ZY: time is a problem, I don't have it.
PSPS: somehow I managed to crash my previous post ))))))).
Thanks for uploading :)))
I will suggest you to add a separate function for feature transformation so that you can add as many polynomials as you want
Again and again you don't have to write code inside the RDF :))))))
Something like this I recommended long ago:
Hi can you pls leave full code here :) I'll attach it later
Hi Maxim,
Do you have any solution to handle large data training?
I mean that if I'm getting more than 10 MB, then the EA doesn't run ...
So my question is "Is there a way to handle such a problem"?
only install fewer trees
RDF have a large files with structure always
stop delete all ))
only install fewer trees
RDF have a large files with structure always
stop delete all)))
Ok, sorry ... I forgot it is your thread :)))
I will not delete your comments in your thread :)))))
Also, it seems like it's a key to RDF success to train with large data.
Now, I will test it after training for 1 to 5 years of data.
Zero divide error in "RL recursive.mqh".....
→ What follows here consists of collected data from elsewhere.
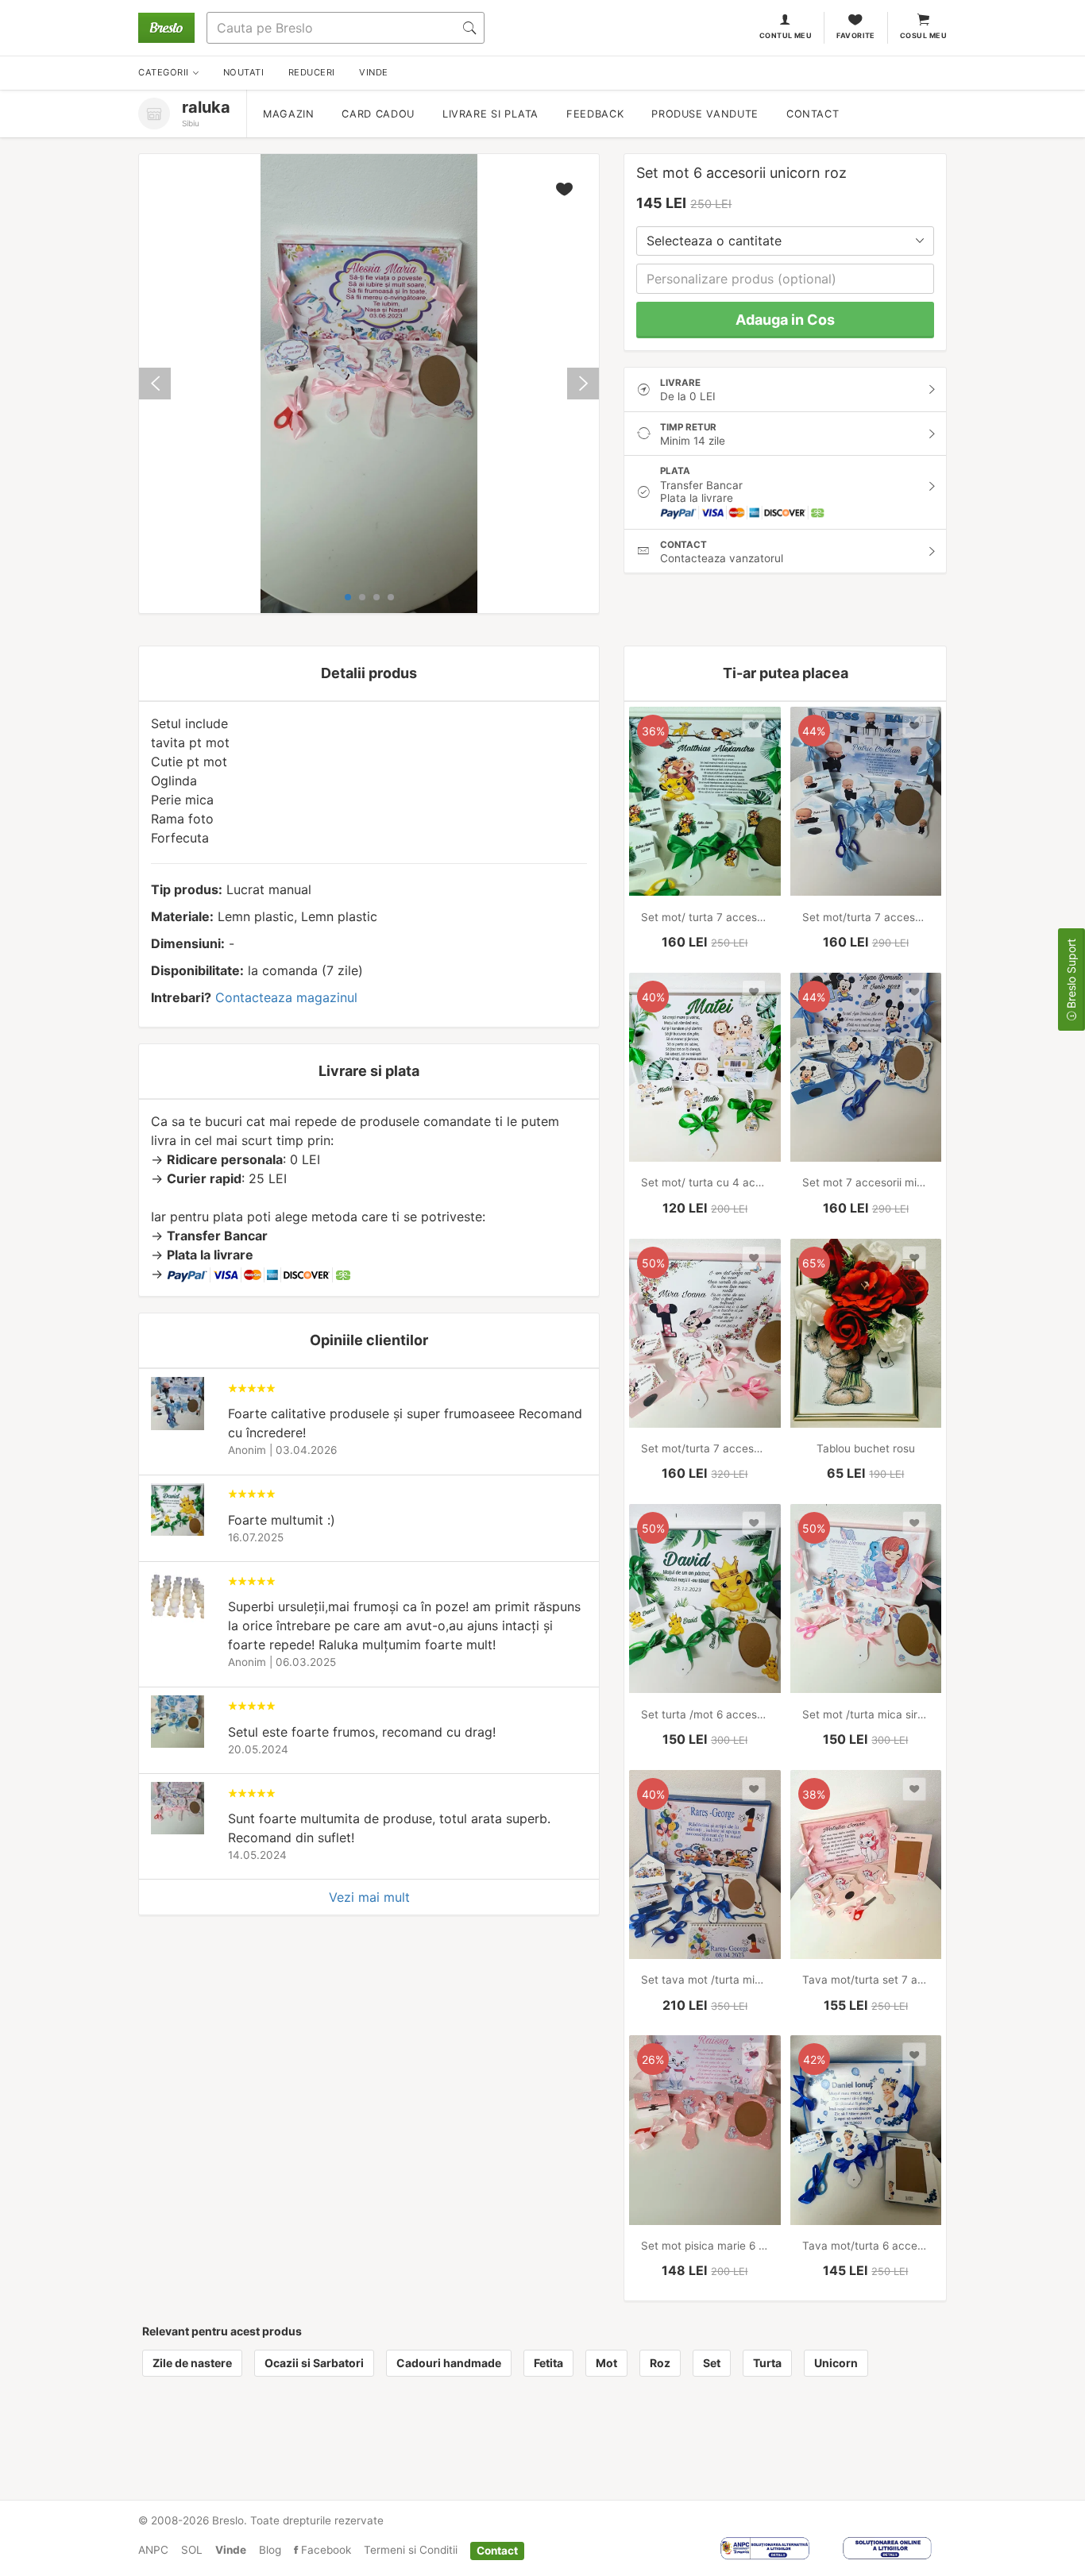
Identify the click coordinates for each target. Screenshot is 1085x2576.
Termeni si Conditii (411, 2549)
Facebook (324, 2549)
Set (711, 2363)
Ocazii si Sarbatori (314, 2363)
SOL (192, 2549)
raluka (206, 107)
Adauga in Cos (785, 319)
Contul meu (786, 35)
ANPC (153, 2549)
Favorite (855, 35)
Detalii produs (369, 673)
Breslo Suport (1071, 975)
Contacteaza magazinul (286, 997)
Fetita (548, 2363)
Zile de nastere (192, 2363)
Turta (767, 2363)
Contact (812, 114)
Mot (606, 2363)
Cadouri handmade (448, 2363)
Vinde (230, 2549)
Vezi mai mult (369, 1897)
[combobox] (785, 241)
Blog (270, 2549)
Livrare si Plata (490, 114)
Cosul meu (923, 35)
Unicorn (836, 2363)
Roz (660, 2363)
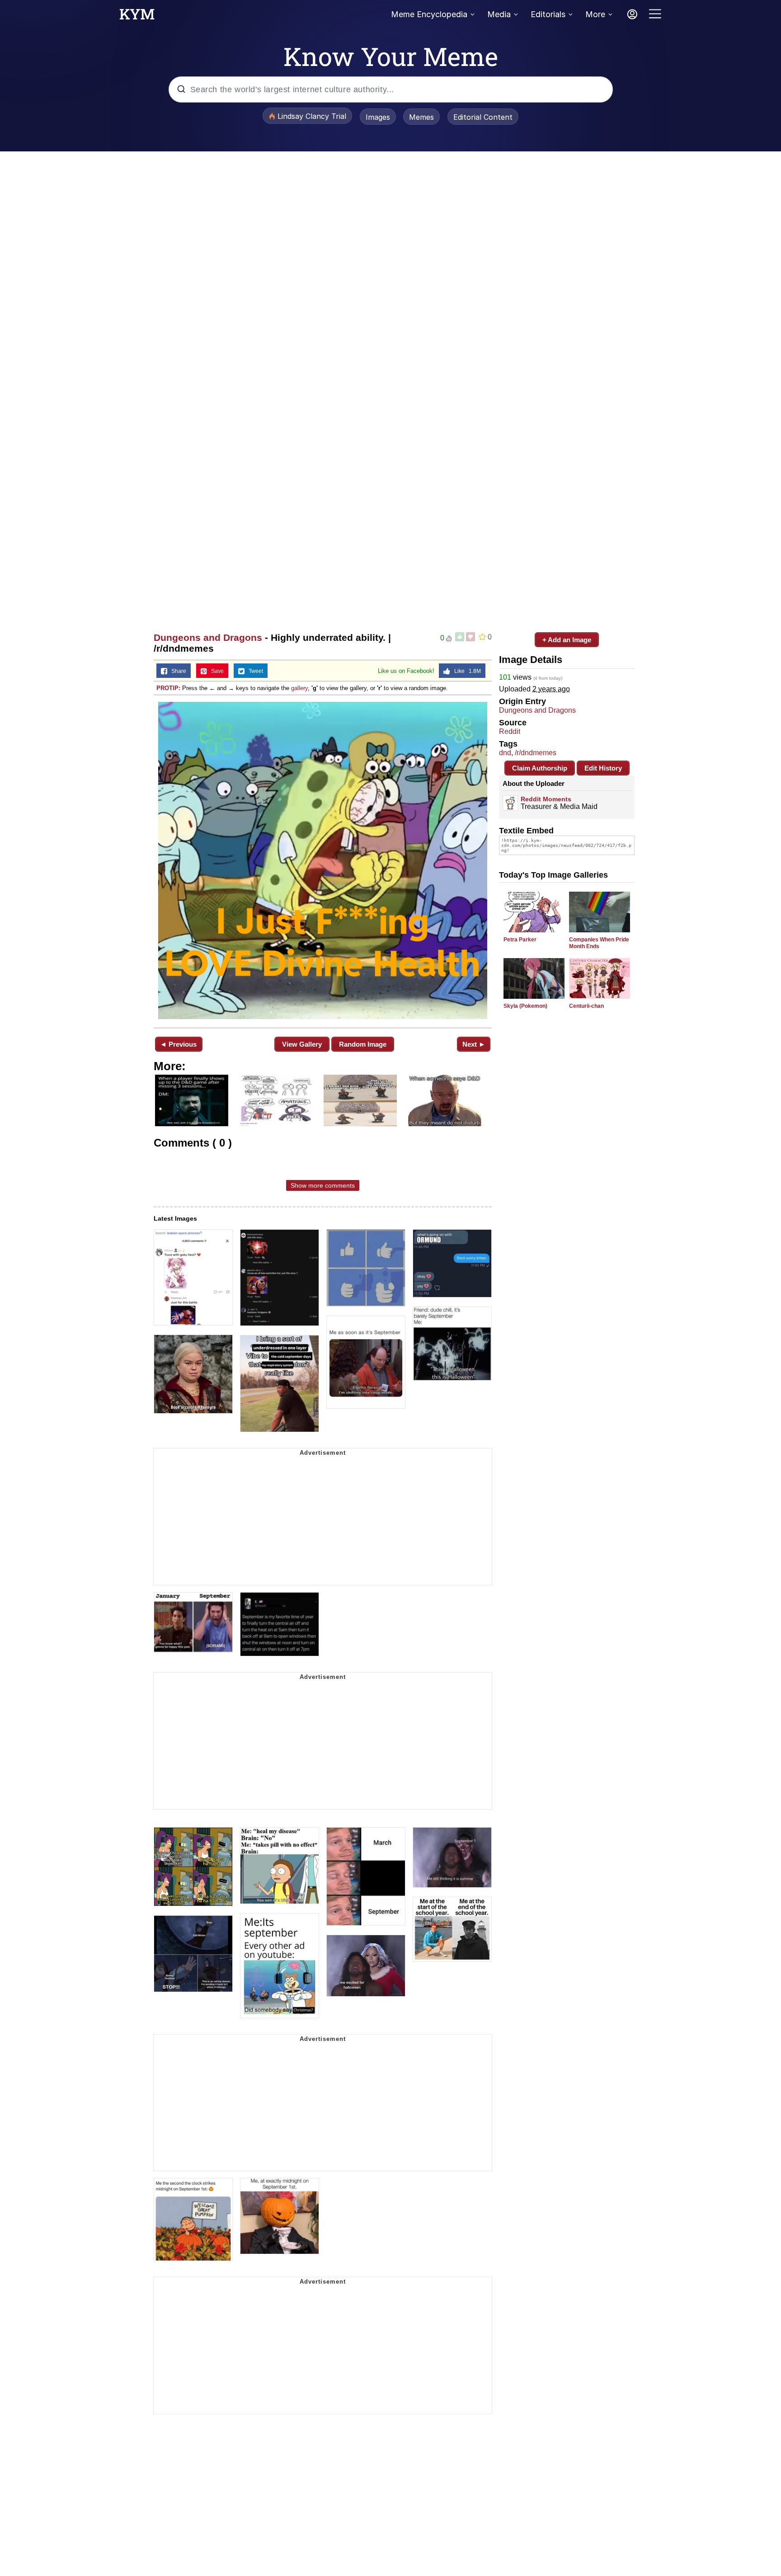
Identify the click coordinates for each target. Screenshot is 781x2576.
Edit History (603, 768)
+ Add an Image (566, 640)
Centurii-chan (586, 1006)
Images (378, 117)
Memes (421, 117)
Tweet (254, 671)
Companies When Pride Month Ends (599, 943)
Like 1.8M (465, 671)
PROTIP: (168, 688)
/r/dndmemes (535, 753)
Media (499, 14)
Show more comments (323, 1185)
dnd (505, 753)
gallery (299, 688)
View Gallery (302, 1044)
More (595, 14)
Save (215, 671)
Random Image (362, 1044)
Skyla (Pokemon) (525, 1006)
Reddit (509, 731)
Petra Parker (519, 939)
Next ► (473, 1044)
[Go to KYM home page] (137, 16)
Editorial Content (483, 117)
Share (176, 671)
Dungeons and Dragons (208, 637)
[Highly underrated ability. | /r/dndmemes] (323, 860)
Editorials (548, 14)
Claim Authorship (539, 768)
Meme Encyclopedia (429, 14)
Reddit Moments (546, 799)
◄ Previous (178, 1044)
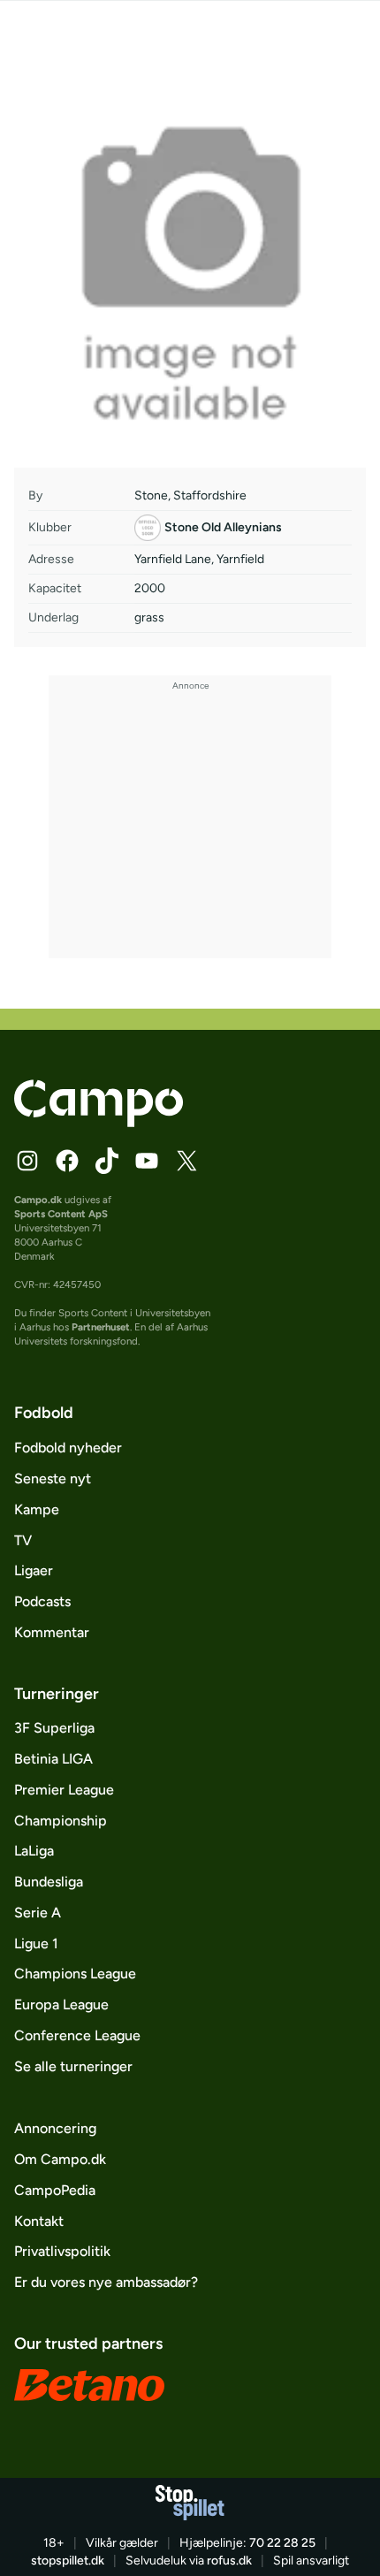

In this library 1 predictor/another predictor. So maybe you put predictors with zeros
Good afternoon.
It may be worthwhile to create an enumeration prop that sets the training method for an agent, respectively a function that allows you to arbitrarily set the training method for a particular agent. (Methods of training in the form of functions in one module). It will be possible to create collections mixed by learning method. How do you see it?
In this library 1 predictor / another predictor. So maybe you put predictors with zeros
I have not added anything to the EA or library. I just tested the default library and EA which you uploaded and got this error.
Anyway, I will figure it out when I will use it.Now I am not using it:))))))
Good afternoon.
It may be worthwhile to create an enumeration prop that sets the training method for an agent, respectively a function that allows you to arbitrarily set the training method for a particular agent. (Methods of training in the form of functions in one module). It will be possible to create collections mixed by learning method. What is your view on this?
Kind, it is possible, but it's a maze for me.... :) There will still be experiments with different variants, now another one will be added (linear).